Managed care, Buckley says, the more aggressively it is managed, exerts greater influence on a market. For continuum development, this means providers will need to develop programs to allow patients to be admitted directly to post-acute facilities rather than patients entering the health care system from an acute hospital because it is more cost-effective.
Integration will be a tough road
Certainly, the most sound method to bring all these services together would be in a formal organization, such as a health care system that integrates not only post-acute providers, but physicians and hospitals.

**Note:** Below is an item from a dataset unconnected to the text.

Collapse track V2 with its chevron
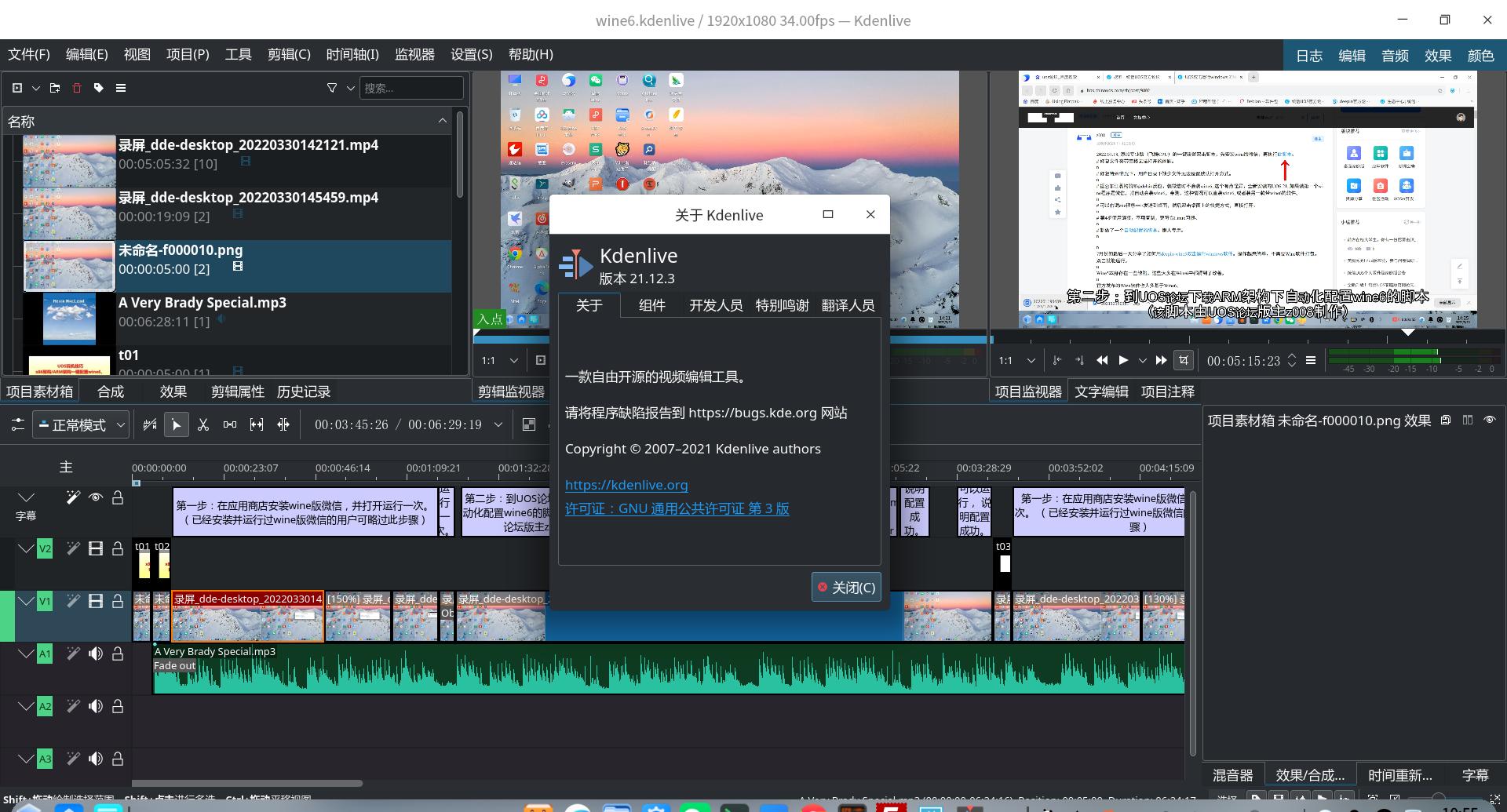The height and width of the screenshot is (812, 1507). pos(26,548)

But the reality may be that unless market forces conspire to push post-acute providers into mergers or allowing themselves to be bought, most post-acute providers will remain independent businesses. So building a continuum will hinge on providers’ ability to strike joint ventures or an organization of loosely affiliated providers, similar to independent practice associations for physicians.
Organization interests vs. individual interests
Forming an organization of independent providers, the larger organization risks territorial battles and infighting once the individual interests of providers clash with one another. For example, if a post-acute organization takes capitation from an HMO for the entire post-acute continuum and distributes the per-member-per-month payment among the various providers, conflicts could arise as a result of patients moving along the continuum. A home care provider may find itself at odds with the subacute provider because patients are being discharged to home care too early, causing the home care provider to expend more money to care for its patients.

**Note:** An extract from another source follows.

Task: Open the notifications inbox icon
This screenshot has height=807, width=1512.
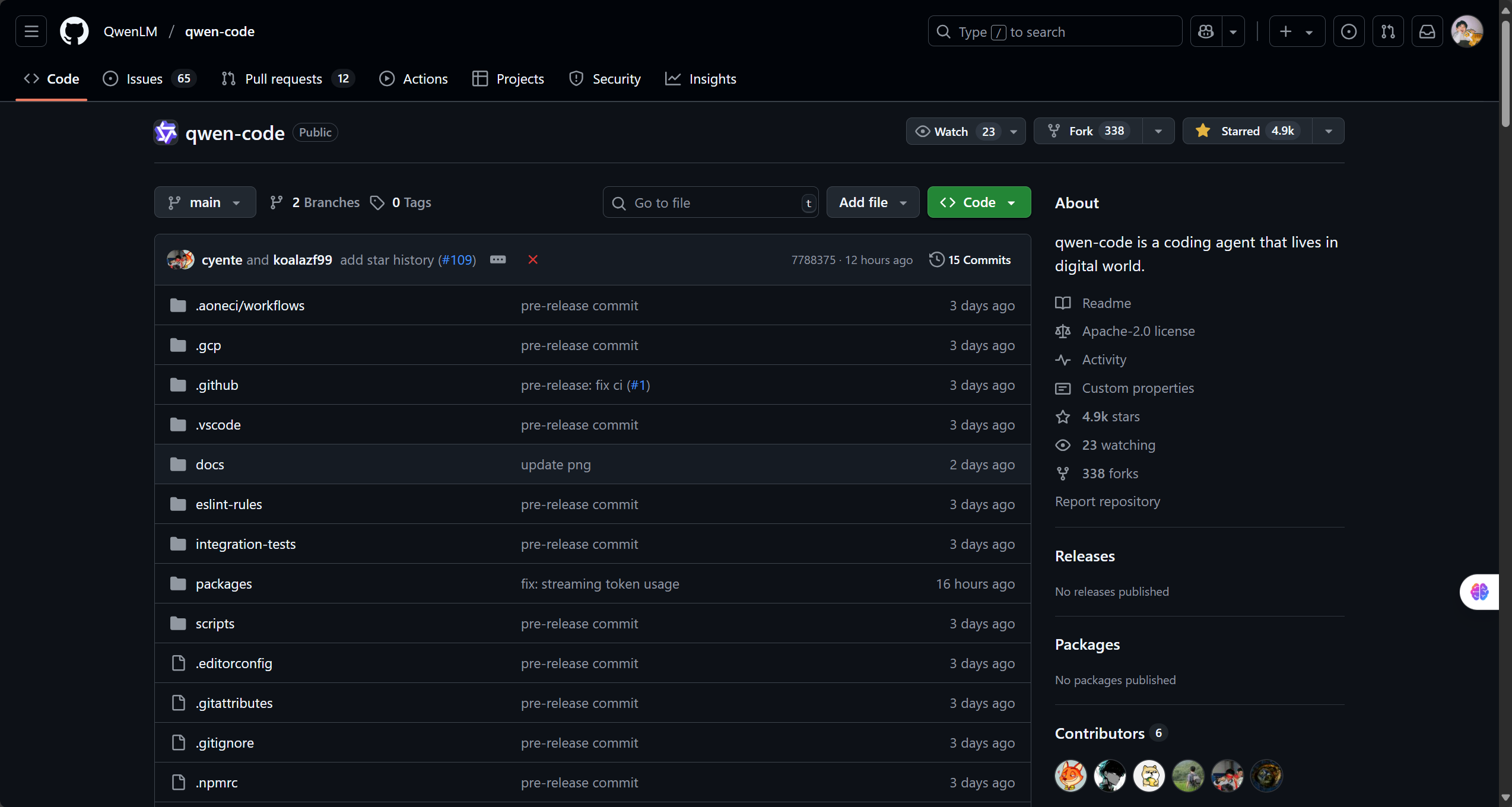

"It’s going to have be something that the providers are going to have to resolve amongst themselves," Buckley says. "The home care agency will have to be more cautious about the patients it accepts and the development of their care plans to ensure they are taking patients whose needs can be appropriately met."
For the greater good
If that is the case, then the larger organization must decide whether to continue using the same care plan, revise care so that patients remain longer in the subacute facility, or adjust the capitation payment to reflect more home care services and less subacute care. Whatever the decision, somebody loses for the greater good of the organization.
Diminished independence will also come in the form of abdicating patient flow to central function: a case manager. There needs to be a central case management function that guides patients from one point in the continuum to the next, working closely with case managers at the individual provider level, Buckley says. While it would be difficult, if not impossible, to develop clinical paths that cover the entire continuum, the central case manager will have to work with provider case managers in developing clinical paths for each provider site.
"It’s clear that you have to have [clinical] paths at each level of care, or at least the acute care, subacute, home health, and comprehensive rehabilitation facility," Buckley says. "You have them to make sure resources are being used correctly, and you need a strong case management at each level. And you have to have some integrating function to make sure that all these processes are working appropriately and effectively."
As managed care proliferates and Medicare reimbursement is reduced, the knee-jerk reaction of some post-acute providers would be to focus on reallocation of costs to compensate for reductions in payment. But the key to long-term success lies in managing costs by placing patients in the most appropriate setting.
"To succeed in the long term, providers must think not in terms of enhancing reimbursement, but in terms of controlling and managing costs, and in terms of episodes of care rather then units of service," Buckley says. "This requires placing patients in the most clinically appropriate and lowest cost setting and moving them through the continuum as dictated by patient needs."